Thursday, March 29, 2012

I can't sleep.
Same problem as every night.
Same reason I have trouble getting up in the morning.
I wish I felt God more when I was praying.
Maybe that's to push me to learn my p&w songs on guitar
that's when i feel closest to God.
So i should do it more.

I think i need some anti-depressants.

Tuesday, March 27, 2012



The vision is that we actually believe these things…
You were created to love and be loved.  You were meant to live life in relationship with other people, to know and be known. You need to know that your story is important and that you're part of a bigger story.  You need to know that your life matters.
We live in a difficult world, a broken world.  My friend Byron is very smart - he says that life is hard for most people most of the time.  We believe that everyone can relate to pain, that all of us live with questions, and all of us get stuck in moments.  You need to know that you're not alone in the places you feel stuck. 
We all wake to the human condition.  We wake to mystery and beauty but also to tragedy and loss.  Millions of people live with problems of pain.  Millions of homes are filled with questions – moments and seasons and cycles that come as thieves and aim to stay.  We know that pain is very real.  It is our privilege to suggest that hope is real, and that help is real. 
You need to know that rescue is possible, that freedom is possible, that God is still in the business of redemption.  We're seeing it happen.  We're seeing lives change as people get the help they need.  People sitting across from a counselor for the first time.  People stepping into treatment.  In desperate moments, people calling a suicide hotline.  We know that the first step to recovery is the hardest to take.  We want to say here that it's worth it, that your life is worth fighting for, that it's possible to change. 
Beyond treatment, we believe that community is essential, that people need other people, that we were never meant to do life alone. 
The vision is that community and hope and help would replace secrets and silence.  
The vision is people putting down guns and blades and bottles. 
The vision is that we can reduce the suicide rate in America and around the world.
The vision is that we would learn what it means to love our friends, and that we would love ourselves enough to get the help we need.
The vision is better endings.  The vision is the restoration of broken families and broken relationships.  The vision is people finding life, finding freedom, finding love.  The vision is graduation, a Super Bowl, a wedding, a child, a sunrise.  The vision is people becoming incredible parents, people breaking cycles, making change.  
The vision is the possibility that your best days are ahead.  
The vision is the possibility that we're more loved than we'll ever know.  
The vision is hope, and hope is real.
You are not alone, and this is not the end of your story.

I

Thursday, March 8, 2012

Today I was me, predictably me.
Let me digress:  yesterday I was pummeled by work, exhausted, and ready to check out.
Today is predictably me, I'm exactly like I always am after a rough day of work, how you would expect someone to be after their Paris room office is stolen - me.

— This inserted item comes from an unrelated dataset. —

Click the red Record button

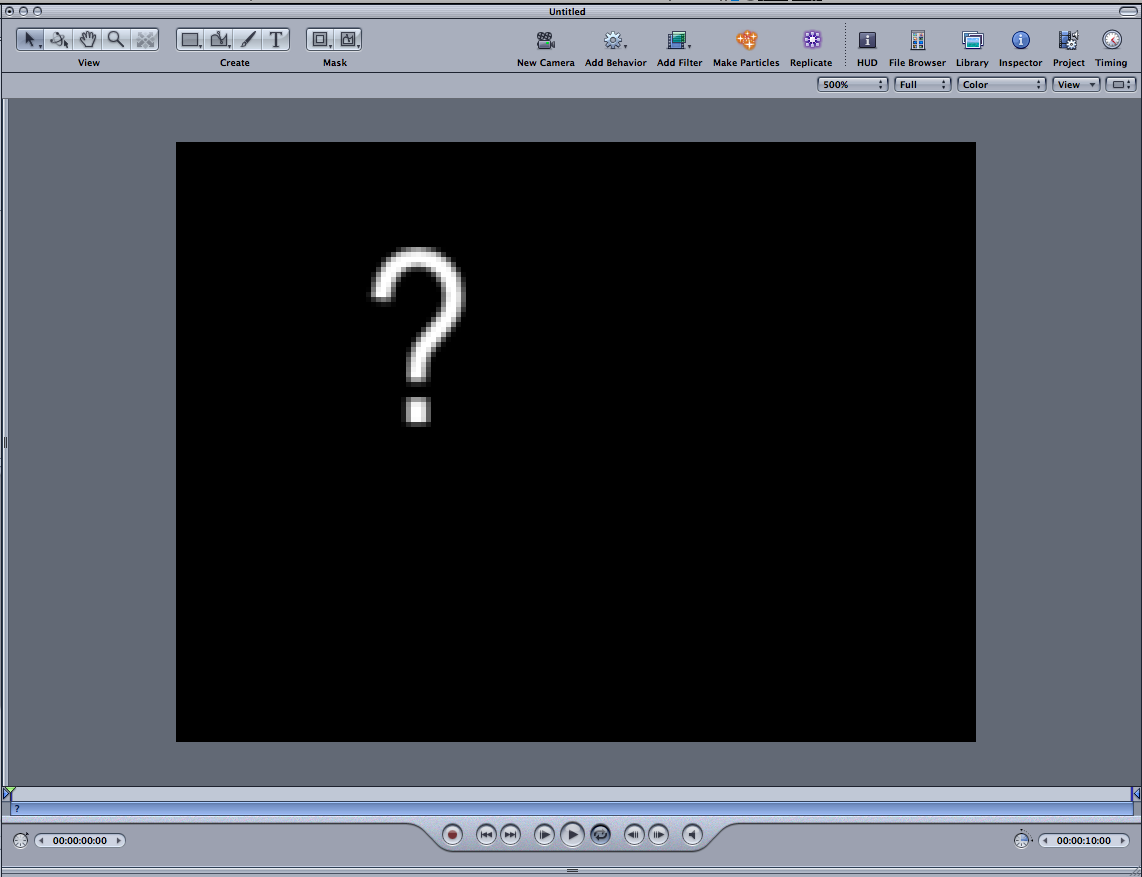pyautogui.click(x=453, y=835)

Hence, I'm writing this and not one of the other 197 things I could be doing
Finishing my book - not that I need to read much.  Already this year I have far exceeded my reading goals, in 2012 so far I have read:

The Hunger Games Trilogy
The Help
Humanae Vitae (finished in 2012)
Blink
The Girl Who Kicked the Hornet's Nest (90% finished)

For a total of 6+ book so far in 2012.  My goal for the whole year is 12.  We all know that I like reading, but this rate has to slow down.   I have too many other things to do.

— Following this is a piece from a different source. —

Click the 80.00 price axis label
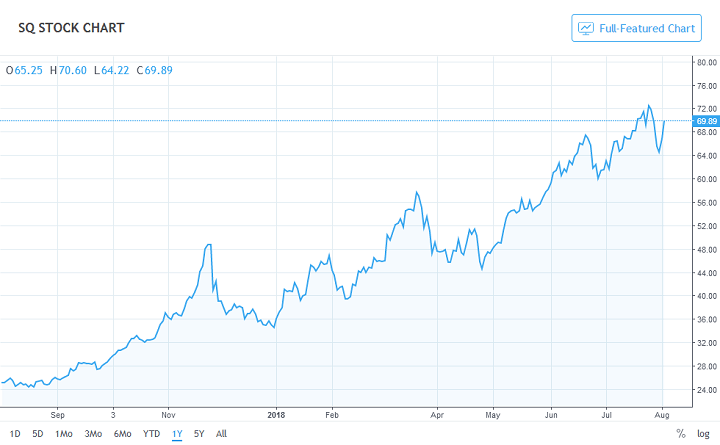The height and width of the screenshot is (445, 720). tap(707, 62)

Catching up on TV shows.  I only watch about 87 shows regularly.  Good thing they aren't all on at the same time.  Ok, so it's not 87 - more like 20.  Still.

Writing.  I try to work on writing everyday.  Even if it's just prayers - I got that from The Help.  It helps me to focus my attention and I don't lose my place as easily.  And writing helps some things to sink in.  Which is probably good.  I still cringe when i write the part about Michelle and Brian.  Apparently the goal is to do it until you stop feeling that way.  This could take the rest of my life.

Sewing.  haha, sounds dumb.  But i did get that sewing machine for Christmas and Stace and I are getting ready to start on our quilts - I gotta make sure they don't look dumb when they come out, which requires a little bit of practicing first.  I haven't really used a sewing machine since I was in the 8th grade.  I need the practice.  But i'm super excited about our project.  I'm such a craft dork.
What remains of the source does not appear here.